Based on a mathematical analysis of the evolutionary relationships of 23 wild-infected species in the United States and two in Europe, the research found that nothing distinguished these species from most other snakes.
What is the trait that makes a species susceptible? “The trait is being a snake,” Burbrink said.
He described the paper as “a call to arms” for intense monitoring of an infection that has the potential to be as devastating to snakes as white nose syndrome has been to bats, and other fungal diseases to frogs and salamanders.
He emphasized that the new fungus may not be as bad as those other infections. But the potential is there, he said, and now is the time to get ahead of the disease.
“We know so little,” he said, including how severe the fungus may be, about its origins, about how it affects different snakes.
But it is already clear, he added, that this is “another emerging fungal disease that has really broad host ranges.”
Other fungal infections that have hit wildlife recently fuel the sense of urgency among snake biologists. Since 2007, white nose syndrome, a fungal disease that seems to have come from Europe, has killed millions of bats in 31 states and Canada.
Chytrid fungi have killed millions of frogs since the late 1990s, devastating some populations. And a number of salamander species have been banned from import because a chytrid fungus threatens them, as well.
The extent of the damage to snake populations so far is unclear. Burbrink and others say that’s because snakes are often hidden and not well studied, and the disease is new. Some individual snakes survive the fungus well, shedding their skin. But the fungus can get beneath the skin and become fatal.
Matthew Allender, a veterinarian and epidemiologist at the University of Illinois who has published with his colleagues more than a dozen papers on the fungal disease, said he agreed with the paper’s call for greater monitoring and study.

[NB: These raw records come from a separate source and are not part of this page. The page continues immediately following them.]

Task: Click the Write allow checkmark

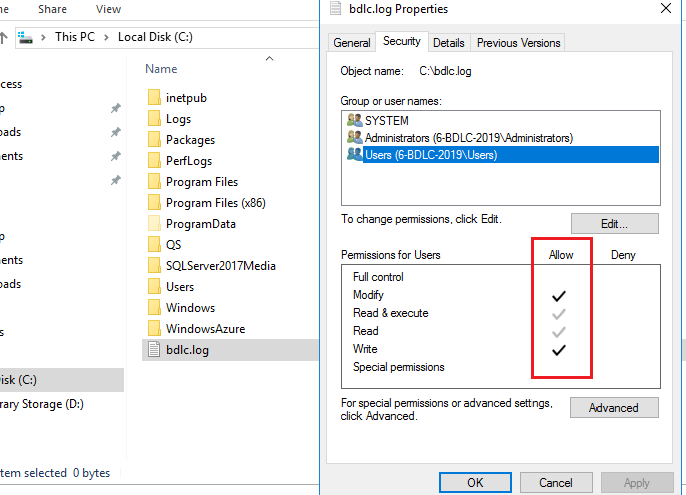Action: [x=559, y=350]
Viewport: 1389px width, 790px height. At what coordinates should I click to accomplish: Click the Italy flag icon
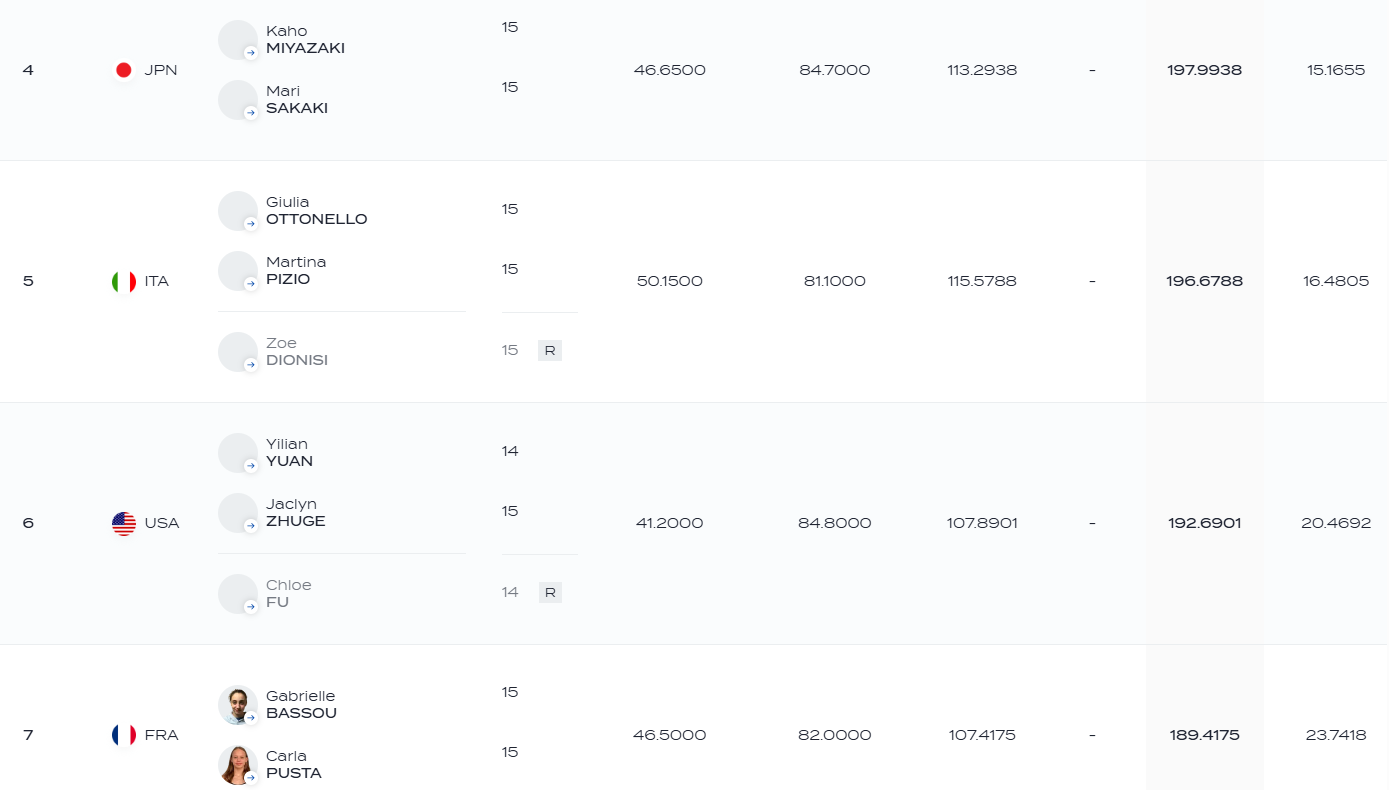(124, 281)
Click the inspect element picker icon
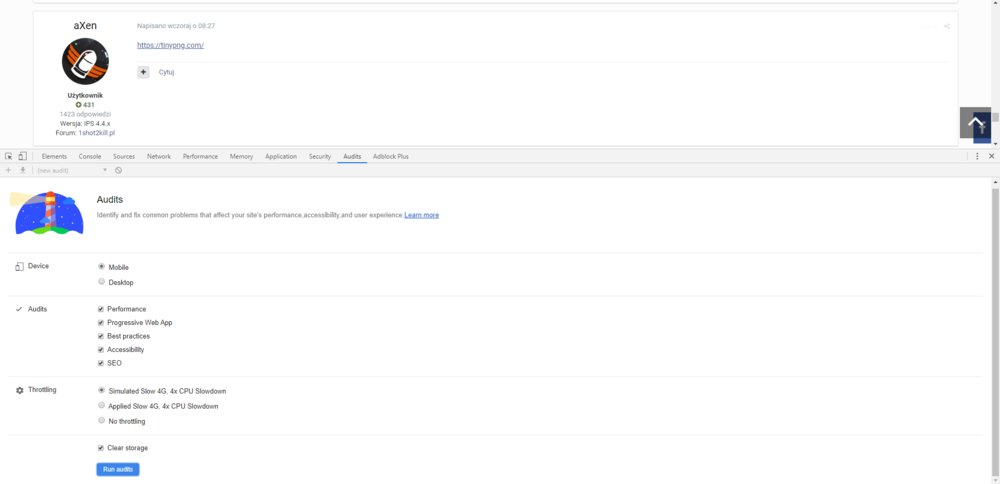This screenshot has width=1000, height=484. (x=8, y=157)

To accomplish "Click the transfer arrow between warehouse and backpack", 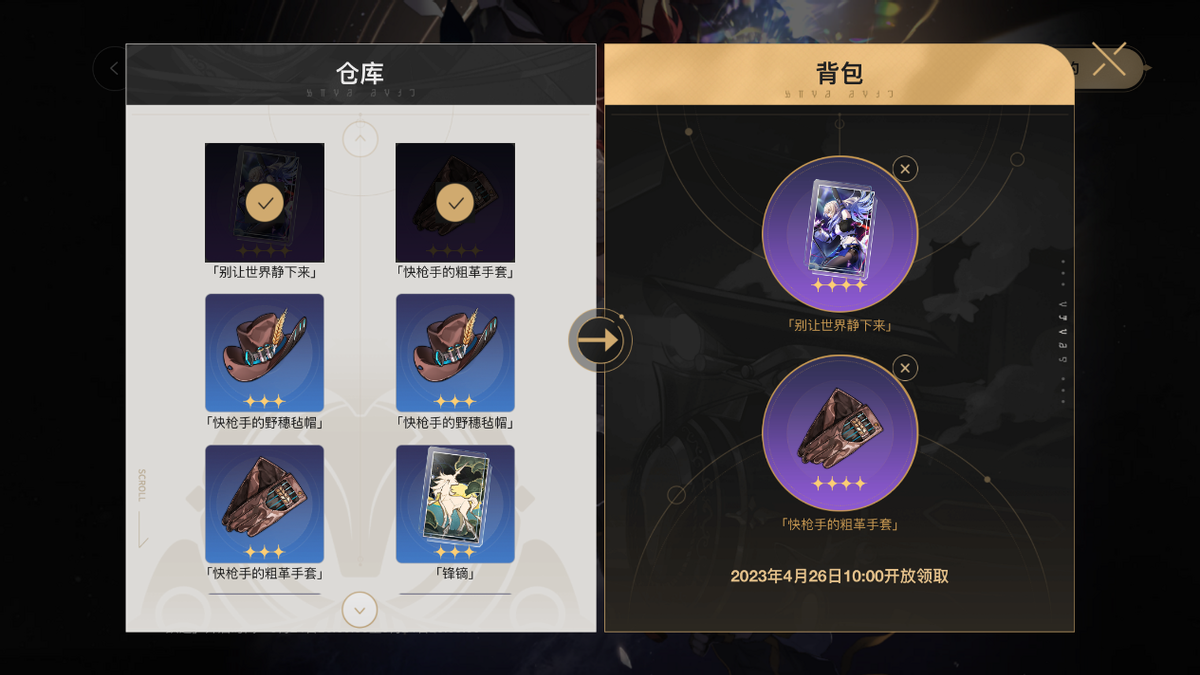I will (x=600, y=341).
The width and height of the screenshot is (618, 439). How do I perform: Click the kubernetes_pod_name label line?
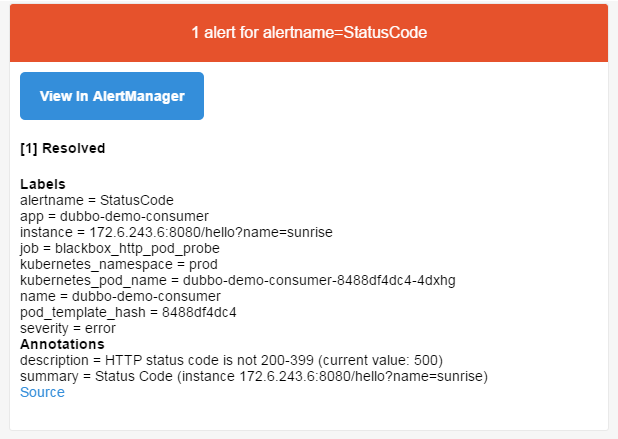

“I was glad to see that somebody took a new approach to quantify what we’ve been seeing in the field,” said Allender, who did not take part in the new research. “We see it in just about everything.” That includes snakes that live in all habitats, he said: on land, in water, in forests and on beaches, and even among burrowing snakes.
The history of the fungal disease is not known. “We really just don’t know the answers to many of these questions,” Lorch said.
It is likely that the fungus can live in the soil, at least for a short time, he said, and reports in the scientific literature of lesions that resemble the fungal infection go back at least to the 1950s. Evidence of the disease itself in captive snakes, he said, goes back to around 1980.
The fungus may be native to North America, but it has also been found in wild snakes in Europe.
It may be, Lorch said, “that what we’re looking at is the tip of the iceberg of this disease.” The new analysis “supports the notion that no species is safe.”
It may turn out that snakes are more resistant to this infection than bats or frogs have been to the fungal diseases that have devastated their populations. But additional monitoring of snake populations and research on the disease itself is necessary, he added.